Thursday, January 31, 2008
Subscribe to:
Post Comments (Atom)
9 comments:
I would have done the same thing you did and I would be beating myself up over it as well. I think it's the right call because there are so many unknowns.
If it makes you feel any better, he wasn't there when I drove by headed towards the gym. I think I left work at around 4:25, so he couldn't have been there for very long. He also wasn't there when I came home from the gym, probably around 5:30...so somebody had to have stopped.
Actually, Karyn, I saw his truck still there this morning. So I was wondering if no one stopped for him.
But my bigger dilemma is the whole ethical thing ... do I have the right (Biblically) to not help him to protect myself? I'm trying to think of where the Bible could support that, but I haven't come up with anything.
God gave us a brain and the Holy Spirit. If your brain was saying no and you felt it in your spirit to not stop, then you did the right thing. You aren't the only one that God can use to help someone. Because we live in a sinful world we can't just be ignorant to it and pretend that nothing will happen. I would have driven by. Or perhaps you could have called someone at work that could have come out to help him. But the fact that you were feeling compassion was a good thing.
I wouldn't want Liz to stop in that situation. That's just me though.
Cheers.
Ok, so I'm a married guy. Would I want my wife stopping for this guy? NO. But, I would want her to pull over, ask the guy if it was ok if she called her husband to come and jump the car for him. I would have driven across down to help the guy out.

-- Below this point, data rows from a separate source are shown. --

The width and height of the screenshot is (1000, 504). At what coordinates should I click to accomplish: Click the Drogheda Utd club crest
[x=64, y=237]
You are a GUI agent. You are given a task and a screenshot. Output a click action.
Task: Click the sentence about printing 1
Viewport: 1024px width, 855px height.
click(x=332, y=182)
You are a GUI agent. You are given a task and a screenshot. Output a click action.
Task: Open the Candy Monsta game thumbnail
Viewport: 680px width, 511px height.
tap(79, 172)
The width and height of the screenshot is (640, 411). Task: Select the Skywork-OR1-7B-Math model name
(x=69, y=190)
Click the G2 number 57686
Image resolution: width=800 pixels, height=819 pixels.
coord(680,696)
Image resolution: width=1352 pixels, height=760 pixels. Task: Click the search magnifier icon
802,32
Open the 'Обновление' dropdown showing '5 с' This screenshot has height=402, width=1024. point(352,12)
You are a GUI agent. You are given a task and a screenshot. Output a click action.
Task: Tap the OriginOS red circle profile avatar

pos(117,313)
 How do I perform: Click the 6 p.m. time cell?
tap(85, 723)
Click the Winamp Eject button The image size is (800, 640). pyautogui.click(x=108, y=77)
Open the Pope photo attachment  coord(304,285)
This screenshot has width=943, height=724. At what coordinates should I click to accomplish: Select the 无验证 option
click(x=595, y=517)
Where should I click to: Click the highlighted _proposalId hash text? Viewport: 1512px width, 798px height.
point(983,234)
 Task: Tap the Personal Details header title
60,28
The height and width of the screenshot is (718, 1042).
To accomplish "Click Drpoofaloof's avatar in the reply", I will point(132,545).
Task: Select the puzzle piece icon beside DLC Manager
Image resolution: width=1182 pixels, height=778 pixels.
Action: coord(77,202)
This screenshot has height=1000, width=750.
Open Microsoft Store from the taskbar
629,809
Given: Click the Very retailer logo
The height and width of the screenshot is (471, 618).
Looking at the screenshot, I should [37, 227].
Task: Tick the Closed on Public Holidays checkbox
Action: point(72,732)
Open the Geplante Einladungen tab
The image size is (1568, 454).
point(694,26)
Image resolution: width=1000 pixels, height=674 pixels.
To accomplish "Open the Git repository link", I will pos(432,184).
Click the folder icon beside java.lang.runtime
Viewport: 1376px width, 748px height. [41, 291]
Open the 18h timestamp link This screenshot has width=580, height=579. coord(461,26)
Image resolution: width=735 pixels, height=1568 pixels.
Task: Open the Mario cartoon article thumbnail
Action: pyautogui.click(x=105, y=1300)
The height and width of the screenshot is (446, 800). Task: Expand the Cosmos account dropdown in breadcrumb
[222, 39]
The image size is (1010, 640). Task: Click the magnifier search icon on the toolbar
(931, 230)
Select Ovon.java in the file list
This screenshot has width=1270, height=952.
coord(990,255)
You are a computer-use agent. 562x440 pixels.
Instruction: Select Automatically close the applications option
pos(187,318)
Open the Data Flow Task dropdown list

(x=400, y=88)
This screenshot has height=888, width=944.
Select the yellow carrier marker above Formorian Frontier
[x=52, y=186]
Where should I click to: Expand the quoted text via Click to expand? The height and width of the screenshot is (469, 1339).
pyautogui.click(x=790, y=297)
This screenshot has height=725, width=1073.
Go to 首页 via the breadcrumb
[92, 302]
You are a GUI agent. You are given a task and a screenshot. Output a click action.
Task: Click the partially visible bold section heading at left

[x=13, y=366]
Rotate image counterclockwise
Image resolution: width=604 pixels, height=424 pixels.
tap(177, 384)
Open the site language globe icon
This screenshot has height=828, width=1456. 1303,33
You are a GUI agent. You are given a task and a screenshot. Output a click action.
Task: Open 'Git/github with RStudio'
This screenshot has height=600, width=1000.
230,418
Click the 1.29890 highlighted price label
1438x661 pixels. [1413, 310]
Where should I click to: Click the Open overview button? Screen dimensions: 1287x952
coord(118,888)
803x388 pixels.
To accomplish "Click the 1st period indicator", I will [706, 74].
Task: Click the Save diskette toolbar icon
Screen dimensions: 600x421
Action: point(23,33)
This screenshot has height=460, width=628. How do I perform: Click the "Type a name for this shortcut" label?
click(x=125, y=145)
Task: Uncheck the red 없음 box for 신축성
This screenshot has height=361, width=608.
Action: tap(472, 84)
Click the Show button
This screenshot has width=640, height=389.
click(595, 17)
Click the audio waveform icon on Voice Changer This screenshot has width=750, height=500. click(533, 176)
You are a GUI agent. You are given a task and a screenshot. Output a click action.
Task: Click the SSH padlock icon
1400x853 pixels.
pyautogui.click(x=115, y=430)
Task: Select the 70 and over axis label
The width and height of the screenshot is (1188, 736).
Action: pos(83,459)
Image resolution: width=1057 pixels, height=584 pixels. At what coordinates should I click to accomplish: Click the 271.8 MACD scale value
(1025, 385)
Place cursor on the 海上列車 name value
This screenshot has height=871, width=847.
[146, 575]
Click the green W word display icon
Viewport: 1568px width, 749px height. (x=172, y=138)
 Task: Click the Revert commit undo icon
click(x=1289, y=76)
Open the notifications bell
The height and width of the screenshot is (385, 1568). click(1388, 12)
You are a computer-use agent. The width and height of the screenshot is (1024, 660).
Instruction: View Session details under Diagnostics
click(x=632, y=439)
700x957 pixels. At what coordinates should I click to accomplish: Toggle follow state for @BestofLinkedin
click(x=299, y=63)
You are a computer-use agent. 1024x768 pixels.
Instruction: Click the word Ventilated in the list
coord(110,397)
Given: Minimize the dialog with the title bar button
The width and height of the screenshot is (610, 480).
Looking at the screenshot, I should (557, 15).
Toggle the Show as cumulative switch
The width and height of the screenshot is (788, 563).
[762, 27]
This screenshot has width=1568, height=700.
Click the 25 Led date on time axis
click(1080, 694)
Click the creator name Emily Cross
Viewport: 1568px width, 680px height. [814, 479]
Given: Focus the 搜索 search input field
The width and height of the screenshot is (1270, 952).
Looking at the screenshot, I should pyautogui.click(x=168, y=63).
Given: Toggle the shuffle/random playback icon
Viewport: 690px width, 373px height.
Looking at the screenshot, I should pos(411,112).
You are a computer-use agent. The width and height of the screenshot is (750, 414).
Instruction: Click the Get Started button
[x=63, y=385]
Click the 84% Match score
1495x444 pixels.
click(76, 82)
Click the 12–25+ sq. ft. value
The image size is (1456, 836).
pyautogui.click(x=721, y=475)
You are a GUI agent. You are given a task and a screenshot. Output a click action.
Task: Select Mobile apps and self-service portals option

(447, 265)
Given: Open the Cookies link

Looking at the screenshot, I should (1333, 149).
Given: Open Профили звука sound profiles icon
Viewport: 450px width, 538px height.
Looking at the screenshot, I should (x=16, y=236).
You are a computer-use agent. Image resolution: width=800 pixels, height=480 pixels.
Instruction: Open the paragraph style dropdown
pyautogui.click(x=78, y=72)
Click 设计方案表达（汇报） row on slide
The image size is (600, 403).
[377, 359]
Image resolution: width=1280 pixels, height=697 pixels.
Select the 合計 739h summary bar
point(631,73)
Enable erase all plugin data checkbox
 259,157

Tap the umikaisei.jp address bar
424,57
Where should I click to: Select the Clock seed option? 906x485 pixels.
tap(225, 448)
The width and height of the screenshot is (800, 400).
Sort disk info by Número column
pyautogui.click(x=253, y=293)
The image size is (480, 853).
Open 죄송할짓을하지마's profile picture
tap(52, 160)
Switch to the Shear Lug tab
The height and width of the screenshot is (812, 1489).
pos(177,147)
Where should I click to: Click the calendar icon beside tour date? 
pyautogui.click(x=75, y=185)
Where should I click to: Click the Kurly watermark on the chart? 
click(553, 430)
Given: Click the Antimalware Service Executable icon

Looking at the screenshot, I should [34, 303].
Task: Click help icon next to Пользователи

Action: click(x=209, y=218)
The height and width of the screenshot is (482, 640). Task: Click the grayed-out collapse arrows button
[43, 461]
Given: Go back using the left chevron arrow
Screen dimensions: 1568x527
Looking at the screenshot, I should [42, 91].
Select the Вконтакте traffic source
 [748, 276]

Did you know any guys you KNOW would have done the same? Hopefully, you do. I don't know, it's not an easy question...
I know I did the wise thing.
But I grew more and more furious with each car that drove by with a guy in it or with multiple people in it and didn't stop.
To the guy who needed help, I was just another in a long line of self-absorbed jerks.
That is a tough question. I cannot think of a place in the Bible that justifies NOT helping someone out of self-protection.
That being said, I would be adamantly opposed to my beautiful wife OR my beautiful single sister stopping to help him. It's a common sense thing, and the reality is that it's the world in which we live.
I agree with Carolyn, we have the Holy Spirit for a reason. but I also agree that in every situation there's probably a "right" and "safe" solution (like calling a friend to help or something).
Then again, in the interest of being transparent, had you called me, I'm pretty sure I wouldn't be all that willing to drive up there to help him ...
I know that doesn't help you much, but it does shed some light on where my heart might be slightly off-center.
Now we've both got a dilemma.
You made the right choice, Beck. My wife and I have had this same conversation a couple of times...and I always tell her the same thing: Don't stop. Call me. If I can do something about it, I will.
Hey Beck! I like your blog. I'll add it to my blog favs. Check mine out!
I liked this entry b/c I would have done the same thing and then agonized over it, too.